__Texto apresentado__:
Isso permite que Farouk se dedique à outra empresa de consultoria que fundou, a Petroteam. Esta, numa continuação da missão que escolheu aos 32 anos, ajuda outros países a administrar seus recursos petrolíferos. E o projeto do coração de Farouk é uma fundação criada pelo governo para transferir conhecimento e treinar técnicos do setor energético em outros países. Duas vezes por ano, essa fundação recebe em Stavanger quarenta alunos para um curso de gestão de recursos com duração de oito semanas. O grupo de 2011 incluiu alunos de 24 países. Há engenheiros, geólogos, economistas, contadores, advogados, todos funcionários públicos em seu país ou vinculados às companhias nacionais de petróleo. A fundação também dá cursos e consultorias in loco. A ideia é treinar quadros técnicos que no futuro possam ter uma atuação-chave no desenvolvimento das políticas nacionais. Mais de 13 mil pessoas passaram pelos programas.
Inocência Maculuve, geóloga moçambicana, exausta depois de seis semanas de curso, e com outras duas pela frente, contou que não sobrou tempo para mais nada, além do estudo. Mal sabe que cara tem Stavanger. Suas atividades vão das oito da manhã às cinco da tarde, sete dias por semana, com duas sessões noturnas semanais que terminam às 21 horas. Ela tem certeza de que poderá empregar seus conhecimentos em Maputo. Disse que em Moçambique a recente descoberta de gás causou medo, não euforia. “A população e o governo veem o que acontece em outros países africanos e pensam: ‘Será que é bom ter gás? Não era melhor antes?’”
Nils Fuglestad, diretor de projetos da fundação e um dos instrutores do curso em Stavanger, é o coordenador do programa para o Sudão do Sul. O país, que se tornou independente em 9 de julho passado, concentra 75% das reservas petrolíferas antes pertencentes ao Sudão. “Começamos a trabalhar com o governo ainda antes da independência”, disse Fuglestad. “A região é rica em petróleo, mas não tem expertise nem infraestrutura. Tudo dependia de Cartum, no norte. Tenho uma foto minha numa reunião com os funcionários do órgão regulador, todos sentados debaixo das árvores porque não havia prédios. Os escritórios eram ao ar livre, no meio do nada.” Fuglestad passa duas semanas por mês no Sudão do Sul. A Petrobras foi várias vezes convidada a enviar técnicos para o curso, mas nunca participou.

__Informações extraídas__:
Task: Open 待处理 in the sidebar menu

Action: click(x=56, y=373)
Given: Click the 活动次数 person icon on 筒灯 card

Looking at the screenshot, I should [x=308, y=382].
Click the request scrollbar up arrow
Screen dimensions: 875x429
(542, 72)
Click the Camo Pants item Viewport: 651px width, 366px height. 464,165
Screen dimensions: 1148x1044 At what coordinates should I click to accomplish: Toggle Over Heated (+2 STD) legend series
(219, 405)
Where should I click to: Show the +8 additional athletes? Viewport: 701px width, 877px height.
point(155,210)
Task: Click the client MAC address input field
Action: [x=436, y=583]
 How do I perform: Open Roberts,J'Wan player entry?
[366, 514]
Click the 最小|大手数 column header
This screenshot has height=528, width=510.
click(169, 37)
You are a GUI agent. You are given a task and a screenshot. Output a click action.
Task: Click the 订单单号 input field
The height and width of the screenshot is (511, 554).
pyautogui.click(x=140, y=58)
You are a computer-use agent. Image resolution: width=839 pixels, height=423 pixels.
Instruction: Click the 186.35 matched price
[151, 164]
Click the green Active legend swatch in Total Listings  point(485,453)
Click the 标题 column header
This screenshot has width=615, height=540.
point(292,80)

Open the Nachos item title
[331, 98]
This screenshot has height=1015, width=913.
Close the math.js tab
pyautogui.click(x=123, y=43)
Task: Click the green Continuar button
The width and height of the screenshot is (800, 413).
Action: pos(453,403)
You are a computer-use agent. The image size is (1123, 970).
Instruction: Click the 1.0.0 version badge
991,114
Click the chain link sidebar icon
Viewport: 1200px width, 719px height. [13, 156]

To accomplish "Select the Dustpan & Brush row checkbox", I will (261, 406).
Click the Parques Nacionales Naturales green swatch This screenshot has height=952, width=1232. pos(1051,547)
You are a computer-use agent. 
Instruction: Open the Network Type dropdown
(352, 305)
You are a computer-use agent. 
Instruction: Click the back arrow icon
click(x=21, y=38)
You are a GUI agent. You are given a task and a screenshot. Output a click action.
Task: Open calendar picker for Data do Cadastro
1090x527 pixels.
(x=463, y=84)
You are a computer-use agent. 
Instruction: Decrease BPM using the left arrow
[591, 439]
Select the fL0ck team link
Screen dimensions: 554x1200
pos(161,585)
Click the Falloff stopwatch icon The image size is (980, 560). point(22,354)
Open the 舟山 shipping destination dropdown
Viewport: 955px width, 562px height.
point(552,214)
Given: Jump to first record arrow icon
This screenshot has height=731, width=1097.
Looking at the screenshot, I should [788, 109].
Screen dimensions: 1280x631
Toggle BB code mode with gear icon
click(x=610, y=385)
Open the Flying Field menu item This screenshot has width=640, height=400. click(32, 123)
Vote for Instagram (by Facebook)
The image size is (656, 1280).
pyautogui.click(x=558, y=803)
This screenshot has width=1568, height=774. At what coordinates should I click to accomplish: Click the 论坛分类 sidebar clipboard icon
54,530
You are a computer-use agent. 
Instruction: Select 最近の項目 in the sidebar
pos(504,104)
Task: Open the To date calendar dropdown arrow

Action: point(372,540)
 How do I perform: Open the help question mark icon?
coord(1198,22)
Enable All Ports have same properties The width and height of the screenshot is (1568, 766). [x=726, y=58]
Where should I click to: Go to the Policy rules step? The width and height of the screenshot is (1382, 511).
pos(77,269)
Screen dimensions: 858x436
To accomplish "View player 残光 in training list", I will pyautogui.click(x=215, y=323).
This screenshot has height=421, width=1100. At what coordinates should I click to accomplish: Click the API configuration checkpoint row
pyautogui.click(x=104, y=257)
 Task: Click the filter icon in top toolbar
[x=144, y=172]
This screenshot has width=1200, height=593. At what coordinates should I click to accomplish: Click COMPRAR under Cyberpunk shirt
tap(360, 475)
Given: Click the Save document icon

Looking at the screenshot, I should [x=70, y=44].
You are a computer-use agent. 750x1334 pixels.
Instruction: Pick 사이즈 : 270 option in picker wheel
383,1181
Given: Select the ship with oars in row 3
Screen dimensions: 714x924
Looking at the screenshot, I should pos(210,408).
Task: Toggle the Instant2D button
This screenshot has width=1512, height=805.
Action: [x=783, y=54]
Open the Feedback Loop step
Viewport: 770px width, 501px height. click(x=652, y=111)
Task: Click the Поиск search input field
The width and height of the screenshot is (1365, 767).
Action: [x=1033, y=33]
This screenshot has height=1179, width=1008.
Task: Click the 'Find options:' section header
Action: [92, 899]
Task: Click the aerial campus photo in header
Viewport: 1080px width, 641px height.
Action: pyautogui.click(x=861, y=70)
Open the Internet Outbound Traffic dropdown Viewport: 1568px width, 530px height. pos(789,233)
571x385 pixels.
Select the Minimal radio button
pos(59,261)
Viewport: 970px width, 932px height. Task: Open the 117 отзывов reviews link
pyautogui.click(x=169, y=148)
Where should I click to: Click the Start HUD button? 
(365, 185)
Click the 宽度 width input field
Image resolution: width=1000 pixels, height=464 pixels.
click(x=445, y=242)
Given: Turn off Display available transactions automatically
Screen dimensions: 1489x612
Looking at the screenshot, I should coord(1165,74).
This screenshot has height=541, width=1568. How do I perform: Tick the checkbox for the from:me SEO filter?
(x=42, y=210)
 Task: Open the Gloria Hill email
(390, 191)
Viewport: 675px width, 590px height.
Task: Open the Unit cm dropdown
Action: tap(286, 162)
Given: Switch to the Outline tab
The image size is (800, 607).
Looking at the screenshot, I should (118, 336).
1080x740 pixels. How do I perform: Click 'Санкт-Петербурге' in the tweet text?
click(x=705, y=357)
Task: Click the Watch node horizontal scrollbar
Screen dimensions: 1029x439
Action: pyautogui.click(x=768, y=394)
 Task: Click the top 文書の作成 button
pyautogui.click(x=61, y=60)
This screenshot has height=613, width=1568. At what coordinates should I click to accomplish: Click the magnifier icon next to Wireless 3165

__Ação necessária 1__:
Reescreva o texto sobre a fundação inteiro de "Nils Fuglestad, diretor" até "mas nunca participou.", substituindo "Sudão do Sul" por "Sudão meridional".
__Ação necessária 2__:
Responda com base no texto sobre a fundação:
(a) Quantos alunos a fundação recebe em Stavanger duas vezes por ano?
(b) Qual é a profissão de Inocência Maculuve?
(c) Quantas semanas por mês Fuglestad passa no Sudão do Sul?
__Ação necessária 3__:
Prossiga com o texto sobre a fundação a partir do ponto em que ele termina.

__Resposta 1__:
Nils Fuglestad, diretor de projetos da fundação e um dos instrutores do curso em Stavanger, é o coordenador do programa para o Sudão meridional. O país, que se tornou independente em 9 de julho passado, concentra 75% das reservas petrolíferas antes pertencentes ao Sudão. “Começamos a trabalhar com o governo ainda antes da independência”, disse Fuglestad. “A região é rica em petróleo, mas não tem expertise nem infraestrutura. Tudo dependia de Cartum, no norte. Tenho uma foto minha numa reunião com os funcionários do órgão regulador, todos sentados debaixo das árvores porque não havia prédios. Os escritórios eram ao ar livre, no meio do nada.” Fuglestad passa duas semanas por mês no Sudão meridional. A Petrobras foi várias vezes convidada a enviar técnicos para o curso, mas nunca participou.

__Resposta 2__:
(a) Quarenta alunos.
(b) Geóloga.
(c) Duas semanas.

__Resposta 3__:
Em 2004, logo após a invasão americana, Farouk foi chamado pelo governo em formação para preparar um projeto de lei para o setor petrolífero do Iraque. Mas constatou que os iraquianos “não conseguem se entender para aprovar qualquer legislação. O país é governado por grupos mafiosos que só se preocupam em defender os próprios interesses. Me disseram que as coisas estão melhorando, e eu espero que seja verdade, mas desisti de tentar ajudar”.
Farouk costuma visitar os irmãos, que ainda moram em Basra, mas o ponto de encontro é o Curdistão: “Em Basra eu seria sequestrado em questão de horas. O sequestro virou uma indústria na região.”
Nadia, sua filha e também secretária, não se sente ligada ao Iraque: “Eu era a única menina, era a favorita da minha tia e dos meus avós, mas não me lembro de muita coisa. Meus avós e meus tios vieram algumas vezes nos visitar em Stavanger, mas nós nunca voltamos lá. Esqueci tudo do árabe. Eu tinha só 8 anos quando mudamos para a Noruega.”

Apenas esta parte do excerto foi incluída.